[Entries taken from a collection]
※

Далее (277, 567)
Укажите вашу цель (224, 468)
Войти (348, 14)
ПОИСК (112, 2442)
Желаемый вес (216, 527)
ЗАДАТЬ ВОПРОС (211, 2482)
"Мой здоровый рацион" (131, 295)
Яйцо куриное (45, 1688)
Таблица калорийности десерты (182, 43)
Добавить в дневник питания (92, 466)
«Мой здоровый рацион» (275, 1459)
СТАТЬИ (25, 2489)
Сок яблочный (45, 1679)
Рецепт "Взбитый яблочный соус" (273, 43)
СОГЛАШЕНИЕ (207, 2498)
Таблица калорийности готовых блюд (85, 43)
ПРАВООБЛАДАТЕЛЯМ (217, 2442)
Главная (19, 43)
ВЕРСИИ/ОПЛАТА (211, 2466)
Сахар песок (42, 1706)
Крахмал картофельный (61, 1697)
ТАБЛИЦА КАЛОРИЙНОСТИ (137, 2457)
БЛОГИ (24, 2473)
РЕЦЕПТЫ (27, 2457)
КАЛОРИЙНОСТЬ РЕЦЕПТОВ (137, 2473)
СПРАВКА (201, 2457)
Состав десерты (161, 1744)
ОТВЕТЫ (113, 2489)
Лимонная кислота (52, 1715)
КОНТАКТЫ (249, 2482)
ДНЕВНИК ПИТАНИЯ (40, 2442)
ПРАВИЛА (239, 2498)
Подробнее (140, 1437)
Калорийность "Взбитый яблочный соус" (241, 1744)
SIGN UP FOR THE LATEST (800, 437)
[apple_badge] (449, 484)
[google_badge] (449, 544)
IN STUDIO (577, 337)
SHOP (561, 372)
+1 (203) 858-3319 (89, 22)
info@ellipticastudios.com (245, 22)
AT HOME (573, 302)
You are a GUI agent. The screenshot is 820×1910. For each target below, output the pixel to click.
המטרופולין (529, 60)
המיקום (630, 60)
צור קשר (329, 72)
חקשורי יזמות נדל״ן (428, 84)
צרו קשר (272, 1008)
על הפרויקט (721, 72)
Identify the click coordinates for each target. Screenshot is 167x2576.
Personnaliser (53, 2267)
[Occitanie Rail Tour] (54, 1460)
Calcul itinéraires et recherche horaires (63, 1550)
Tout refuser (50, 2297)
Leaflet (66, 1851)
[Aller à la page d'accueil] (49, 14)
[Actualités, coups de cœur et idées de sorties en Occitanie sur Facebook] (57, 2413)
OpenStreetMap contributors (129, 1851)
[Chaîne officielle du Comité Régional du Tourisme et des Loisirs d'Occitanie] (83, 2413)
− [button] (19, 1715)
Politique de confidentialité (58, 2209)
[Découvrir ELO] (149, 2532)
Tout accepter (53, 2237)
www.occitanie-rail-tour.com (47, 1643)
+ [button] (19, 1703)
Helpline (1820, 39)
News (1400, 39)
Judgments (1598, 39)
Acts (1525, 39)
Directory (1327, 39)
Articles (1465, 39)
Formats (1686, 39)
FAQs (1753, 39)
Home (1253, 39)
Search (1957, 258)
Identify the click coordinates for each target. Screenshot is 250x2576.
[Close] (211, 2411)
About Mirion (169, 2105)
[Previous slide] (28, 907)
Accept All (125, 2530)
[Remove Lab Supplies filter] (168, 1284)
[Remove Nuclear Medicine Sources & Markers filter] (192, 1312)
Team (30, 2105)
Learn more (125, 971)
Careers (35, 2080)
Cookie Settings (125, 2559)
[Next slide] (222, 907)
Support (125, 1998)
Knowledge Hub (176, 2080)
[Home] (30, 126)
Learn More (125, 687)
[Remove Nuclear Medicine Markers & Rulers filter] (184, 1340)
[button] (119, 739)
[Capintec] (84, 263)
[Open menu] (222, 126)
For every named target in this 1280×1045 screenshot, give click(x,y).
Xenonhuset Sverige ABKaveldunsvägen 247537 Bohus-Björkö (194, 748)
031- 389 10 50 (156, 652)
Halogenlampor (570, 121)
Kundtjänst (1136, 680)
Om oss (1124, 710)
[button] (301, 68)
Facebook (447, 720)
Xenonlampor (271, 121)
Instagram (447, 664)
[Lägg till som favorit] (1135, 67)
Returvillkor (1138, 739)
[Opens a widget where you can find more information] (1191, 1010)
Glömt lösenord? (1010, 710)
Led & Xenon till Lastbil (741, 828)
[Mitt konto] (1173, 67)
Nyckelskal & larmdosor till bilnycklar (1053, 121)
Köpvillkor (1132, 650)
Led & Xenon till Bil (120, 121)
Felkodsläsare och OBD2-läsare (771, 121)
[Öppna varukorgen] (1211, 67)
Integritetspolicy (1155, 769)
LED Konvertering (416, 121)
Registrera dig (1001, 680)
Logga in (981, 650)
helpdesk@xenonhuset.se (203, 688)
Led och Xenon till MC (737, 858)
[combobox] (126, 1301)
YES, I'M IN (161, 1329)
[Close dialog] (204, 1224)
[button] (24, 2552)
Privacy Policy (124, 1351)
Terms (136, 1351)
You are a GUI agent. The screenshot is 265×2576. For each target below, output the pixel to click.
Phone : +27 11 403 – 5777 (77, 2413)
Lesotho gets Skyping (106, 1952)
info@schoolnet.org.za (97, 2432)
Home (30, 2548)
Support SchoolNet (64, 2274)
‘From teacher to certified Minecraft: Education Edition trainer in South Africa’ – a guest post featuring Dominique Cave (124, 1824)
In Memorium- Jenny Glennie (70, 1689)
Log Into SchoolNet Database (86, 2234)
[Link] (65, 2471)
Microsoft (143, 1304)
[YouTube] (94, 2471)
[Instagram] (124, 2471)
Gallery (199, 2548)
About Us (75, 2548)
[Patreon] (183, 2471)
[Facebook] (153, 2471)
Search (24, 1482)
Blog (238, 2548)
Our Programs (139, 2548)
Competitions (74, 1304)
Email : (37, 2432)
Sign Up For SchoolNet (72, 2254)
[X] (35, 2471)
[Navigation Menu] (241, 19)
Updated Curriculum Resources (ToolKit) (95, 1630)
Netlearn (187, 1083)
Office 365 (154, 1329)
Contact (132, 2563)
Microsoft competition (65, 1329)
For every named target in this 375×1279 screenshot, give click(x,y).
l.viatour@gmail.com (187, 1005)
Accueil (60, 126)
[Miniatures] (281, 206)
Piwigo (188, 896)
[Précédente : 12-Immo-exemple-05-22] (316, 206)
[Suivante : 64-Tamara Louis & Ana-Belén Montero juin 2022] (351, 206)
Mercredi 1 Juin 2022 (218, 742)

※

* [Task requirements] Word for word, restate the lines of the data above that fall between the line holding "[Capintec] (84, 263)" and the line holding "Halogenlampor (570, 121)", inclusive, and no other lines.

* [Written solution]
[Capintec] (84, 263)
[Open menu] (222, 126)
For every named target in this 1280×1045 screenshot, give click(x,y).
Xenonhuset Sverige ABKaveldunsvägen 247537 Bohus-Björkö (194, 748)
031- 389 10 50 (156, 652)
Halogenlampor (570, 121)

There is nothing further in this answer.